Jackson nodded. “Against our better judgement, we intervened and tried to stop ’is men but we got there too late and ’e took her.”
Harold squeezed the bridge of his nose. He had to find something his brother wanted. Something he wanted bad enough to swap Eliza for it. Then it came to him. “The ship,” he murmured. The tiny spark of hope flared hotter. The bastard wanted the Montrose ship that had delivered the fabrics. Of course he and his father didn’t have it, but Harold had the story. Perhaps even the whereabouts. Wickham would be furious but Harold was at a point where he had to save his own neck before he thought of saving his father’s.
“What ship?” Jackson asked, coming closer still.
Harold hadn’t been aware he’d said it aloud. His brain worked to catch up. “I’ll not have to take her to Gretna if I could get her to a ship. We can be married by ship’s captain and then sail straight to London, straight to the bank if we bloody have to.”
Tobias came closer as well. “But you don’t have a ship.”
Harold looked up into the other man’s eyes. “No. I don’t. But your Mr Smith does.”
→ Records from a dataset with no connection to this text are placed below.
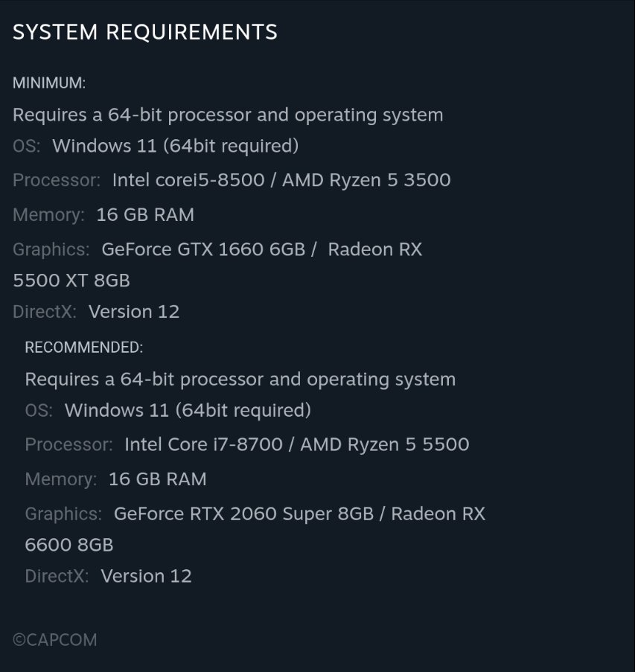Click first 64-bit processor requirement sentence

pos(228,115)
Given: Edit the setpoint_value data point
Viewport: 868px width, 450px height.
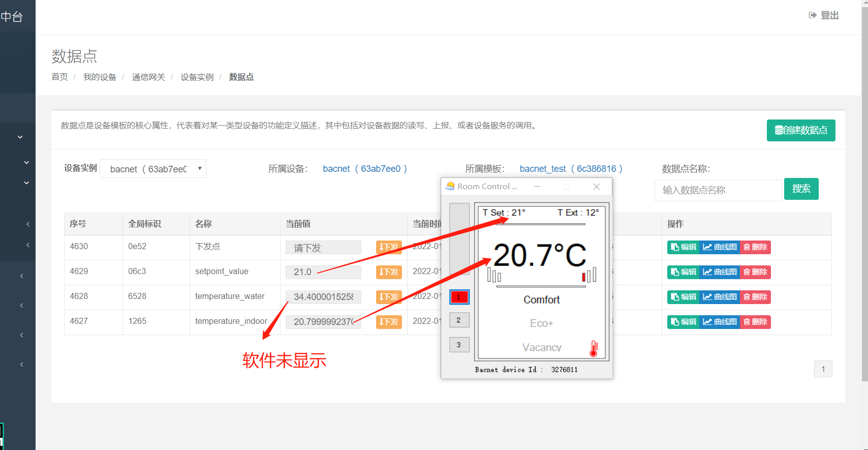Looking at the screenshot, I should (x=684, y=272).
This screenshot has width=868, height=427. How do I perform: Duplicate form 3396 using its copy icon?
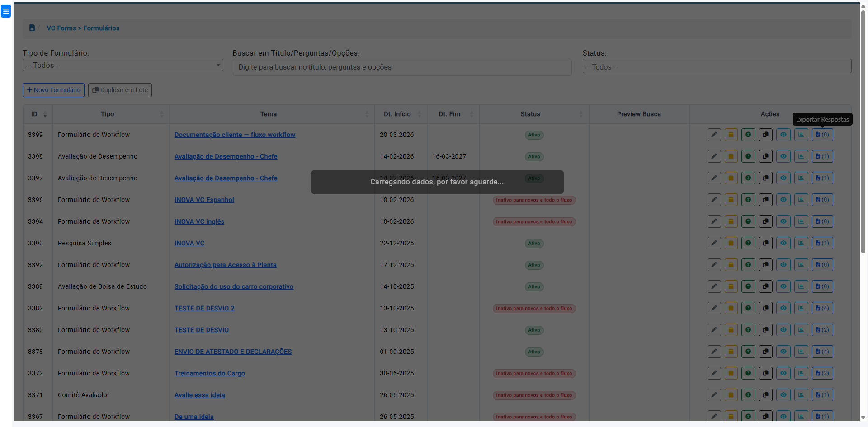coord(765,200)
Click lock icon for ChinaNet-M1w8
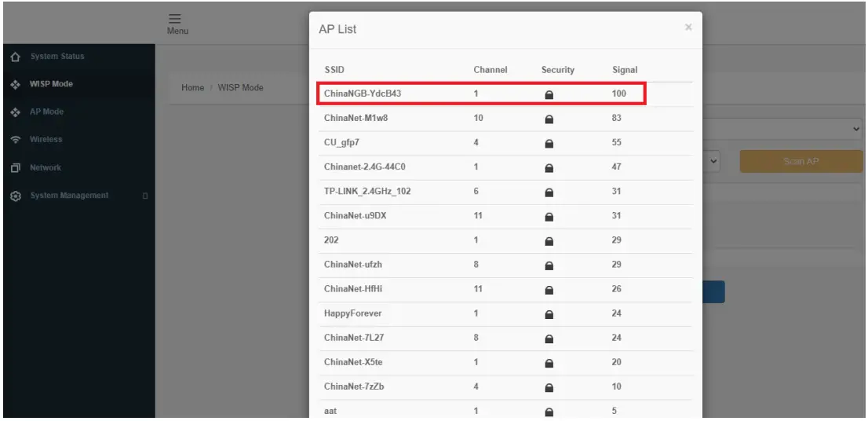Image resolution: width=868 pixels, height=421 pixels. 549,118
Jackson laughed. “Now we’re getting somewhere. And just how are you going to get the girl out?”
He’d have to take her. But how? His brother would watch those children like a hawk does a mouse. The house was surrounded by heavily armed pirates. He didn’t care what anyone said about his brother being a legitimate captain. He saw the pirate in him, knew he had to be capable of murder. How else could he have survived all those years on his own? By his smarts? Harold nearly snorted. “I’ll have to separate her from my brother somehow.”
He was so caught up in his own thoughts, he didn’t see the two men exchange another look, another shrug, another nod. His attention was captured when Tobias pulled a sheaf of papers from beneath his well-tailored coat. “These might help do it all a little quicker.”
“What are they?” Harold asked, snatching the documents. Any chance they could be of any help at all, he’d take it.
“Penfold’s will and, it seems, his suicide note.”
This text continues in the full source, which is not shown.